About two hours later, Gann motioned everyone together and said, “The spa is about fifty meters ahead. I will go first and recon.” He borrowed Mercado’s binoculars, then handed Purcell the Uzi and three extra magazines and said, “You will cover me.” He pulled a long-barreled revolver from under his bush jacket and headed down the trail. Purcell motioned Vivian and Mercado to stay put, and followed Gann.
The trail ended at the clearing around the spa, and fifty yards ahead was the side of the white stucco hotel, sitting in the sunlight. Gann was scanning the area around the building, then moved toward it.
Purcell took the Uzi off safety and followed Gann through the tall grass. Gann went around to the front of the hotel, and Purcell kept about twenty yards behind him. Gann climbed the steps and disappeared into the building, and Purcell waited. A few minutes later, Gann reappeared and signaled all clear.
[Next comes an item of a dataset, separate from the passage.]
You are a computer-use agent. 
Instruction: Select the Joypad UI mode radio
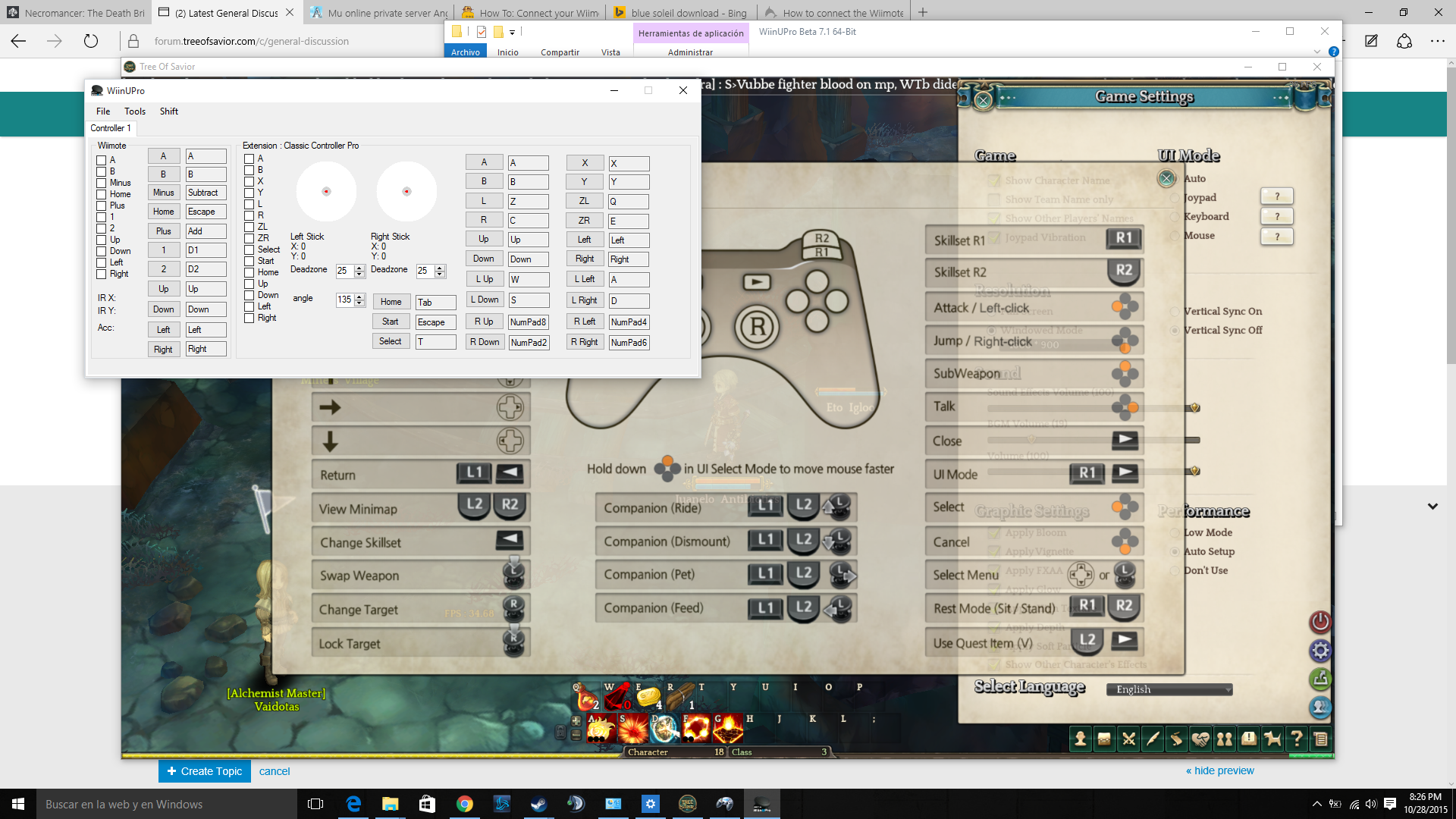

Purcell looked back to the edge of the jungle and saw Mercado and Vivian making their way through the chest-high grass. He motioned them to join him, and together they walked quickly to the front of the spa hotel.
They stood at the base of the steps that they’d climbed with the Jeep and looked at the crumbling ruin.
Vivian said, “We are back.”
Purcell looked across the field toward the narrow road they’d driven that night, and he could see the place where he’d crashed the Jeep through the thick wall of high brush that blocked the spa from the road. He looked back at the hotel. He must have seen the dome, he thought, or it registered subconsciously, and that was why he’d suddenly turned off the road.
Vivian saw what Purcell was looking at and said, “Fate, Frank. Don’t try to understand it.”
Mercado agreed, “I see God’s hand in this.”
Hard to argue with that, so he didn’t.
Vivian walked halfway up the steps, and Mercado and Purcell joined her.
She looked around and asked, “Can you believe this?” She turned to Purcell. “We are back where it began.”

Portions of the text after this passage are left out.